Records contained in a dataset:

[Start of section]

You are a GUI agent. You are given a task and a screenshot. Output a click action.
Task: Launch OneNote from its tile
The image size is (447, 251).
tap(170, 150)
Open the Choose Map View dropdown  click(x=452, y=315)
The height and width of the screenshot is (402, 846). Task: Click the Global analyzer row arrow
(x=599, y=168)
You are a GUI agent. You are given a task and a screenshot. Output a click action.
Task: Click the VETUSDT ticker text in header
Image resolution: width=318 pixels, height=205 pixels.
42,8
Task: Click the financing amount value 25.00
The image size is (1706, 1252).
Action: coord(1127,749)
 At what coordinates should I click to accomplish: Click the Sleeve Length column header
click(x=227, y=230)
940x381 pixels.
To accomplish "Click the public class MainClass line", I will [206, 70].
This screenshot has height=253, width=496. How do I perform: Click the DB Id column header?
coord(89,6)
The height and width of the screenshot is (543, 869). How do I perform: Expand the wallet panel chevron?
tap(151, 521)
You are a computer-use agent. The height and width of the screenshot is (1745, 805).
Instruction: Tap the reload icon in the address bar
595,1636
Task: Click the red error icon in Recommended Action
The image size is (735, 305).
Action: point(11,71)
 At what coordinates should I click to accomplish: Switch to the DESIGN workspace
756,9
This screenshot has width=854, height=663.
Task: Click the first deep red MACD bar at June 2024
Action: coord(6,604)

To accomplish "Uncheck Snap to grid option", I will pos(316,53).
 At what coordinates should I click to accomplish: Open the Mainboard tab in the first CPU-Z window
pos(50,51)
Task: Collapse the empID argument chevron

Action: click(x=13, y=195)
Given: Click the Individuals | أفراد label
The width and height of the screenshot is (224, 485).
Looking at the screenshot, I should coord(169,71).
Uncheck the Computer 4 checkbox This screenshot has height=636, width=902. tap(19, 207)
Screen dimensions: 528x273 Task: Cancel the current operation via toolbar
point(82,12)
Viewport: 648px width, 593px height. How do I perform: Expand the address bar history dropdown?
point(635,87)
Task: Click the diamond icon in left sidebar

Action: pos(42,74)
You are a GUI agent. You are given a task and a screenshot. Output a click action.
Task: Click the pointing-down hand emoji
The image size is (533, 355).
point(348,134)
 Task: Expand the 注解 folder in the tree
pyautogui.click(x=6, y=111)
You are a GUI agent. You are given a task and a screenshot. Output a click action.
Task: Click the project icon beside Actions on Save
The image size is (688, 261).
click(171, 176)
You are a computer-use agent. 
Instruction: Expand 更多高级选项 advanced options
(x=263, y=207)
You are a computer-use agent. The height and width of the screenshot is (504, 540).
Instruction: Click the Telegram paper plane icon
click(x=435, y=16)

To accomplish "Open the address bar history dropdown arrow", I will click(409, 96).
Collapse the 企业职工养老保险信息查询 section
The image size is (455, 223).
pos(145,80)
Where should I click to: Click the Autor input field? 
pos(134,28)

[End of section]

Work request: Give the records above again, word for word.

Finished task:
You are a GUI agent. You are given a task and a screenshot. Output a click action.
Task: Launch OneNote from its tile
The image size is (447, 251).
tap(170, 150)
Open the Choose Map View dropdown  click(x=452, y=315)
The height and width of the screenshot is (402, 846). Task: Click the Global analyzer row arrow
(x=599, y=168)
You are a GUI agent. You are given a task and a screenshot. Output a click action.
Task: Click the VETUSDT ticker text in header
Image resolution: width=318 pixels, height=205 pixels.
42,8
Task: Click the financing amount value 25.00
The image size is (1706, 1252).
Action: coord(1127,749)
 At what coordinates should I click to accomplish: Click the Sleeve Length column header
click(x=227, y=230)
940x381 pixels.
To accomplish "Click the public class MainClass line", I will [206, 70].
This screenshot has height=253, width=496. How do I perform: Click the DB Id column header?
coord(89,6)
The height and width of the screenshot is (543, 869). How do I perform: Expand the wallet panel chevron?
tap(151, 521)
You are a computer-use agent. The height and width of the screenshot is (1745, 805).
Instruction: Tap the reload icon in the address bar
595,1636
Task: Click the red error icon in Recommended Action
The image size is (735, 305).
Action: point(11,71)
 At what coordinates should I click to accomplish: Switch to the DESIGN workspace
756,9
This screenshot has width=854, height=663.
Task: Click the first deep red MACD bar at June 2024
Action: coord(6,604)

To accomplish "Uncheck Snap to grid option", I will pos(316,53).
 At what coordinates should I click to accomplish: Open the Mainboard tab in the first CPU-Z window
pos(50,51)
Task: Collapse the empID argument chevron

Action: click(x=13, y=195)
Given: Click the Individuals | أفراد label
The width and height of the screenshot is (224, 485).
Looking at the screenshot, I should coord(169,71).
Uncheck the Computer 4 checkbox This screenshot has height=636, width=902. tap(19, 207)
Screen dimensions: 528x273 Task: Cancel the current operation via toolbar
point(82,12)
Viewport: 648px width, 593px height. How do I perform: Expand the address bar history dropdown?
point(635,87)
Task: Click the diamond icon in left sidebar

Action: pos(42,74)
You are a GUI agent. You are given a task and a screenshot. Output a click action.
Task: Click the pointing-down hand emoji
The image size is (533, 355).
point(348,134)
 Task: Expand the 注解 folder in the tree
pyautogui.click(x=6, y=111)
You are a GUI agent. You are given a task and a screenshot. Output a click action.
Task: Click the project icon beside Actions on Save
The image size is (688, 261).
click(171, 176)
You are a computer-use agent. 
Instruction: Expand 更多高级选项 advanced options
(x=263, y=207)
You are a computer-use agent. The height and width of the screenshot is (504, 540).
Instruction: Click the Telegram paper plane icon
click(x=435, y=16)

To accomplish "Open the address bar history dropdown arrow", I will click(409, 96).
Collapse the 企业职工养老保险信息查询 section
The image size is (455, 223).
pos(145,80)
Where should I click to: Click the Autor input field? 
pos(134,28)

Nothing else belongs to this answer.